### DATA TO USE
▼▼▼

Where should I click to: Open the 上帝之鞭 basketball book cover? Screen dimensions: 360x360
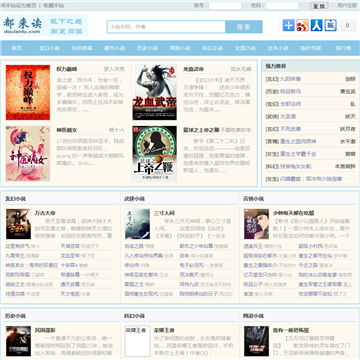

▲▲▲
▼▼▼

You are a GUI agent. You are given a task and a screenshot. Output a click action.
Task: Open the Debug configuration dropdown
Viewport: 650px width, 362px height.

▲▲▲
▼▼▼

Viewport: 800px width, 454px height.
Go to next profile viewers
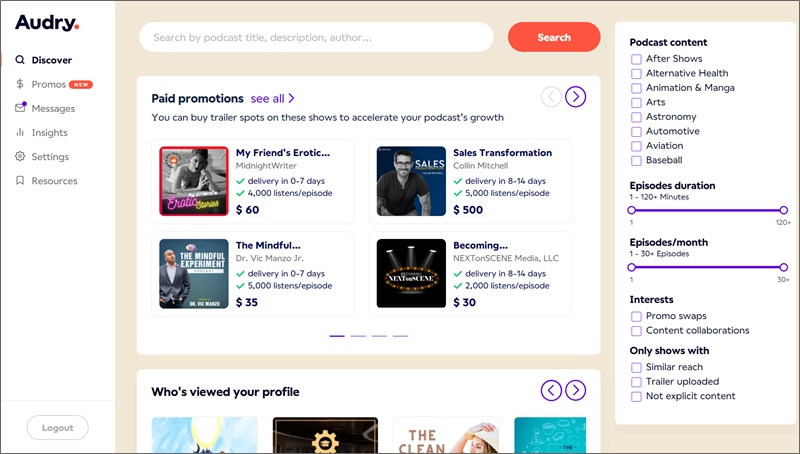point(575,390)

▲▲▲

### WHAT IS NEEDED
Copy each line above that contains the word "width".

### ANSWER
Viewport: 650px width, 362px height.
Viewport: 800px width, 454px height.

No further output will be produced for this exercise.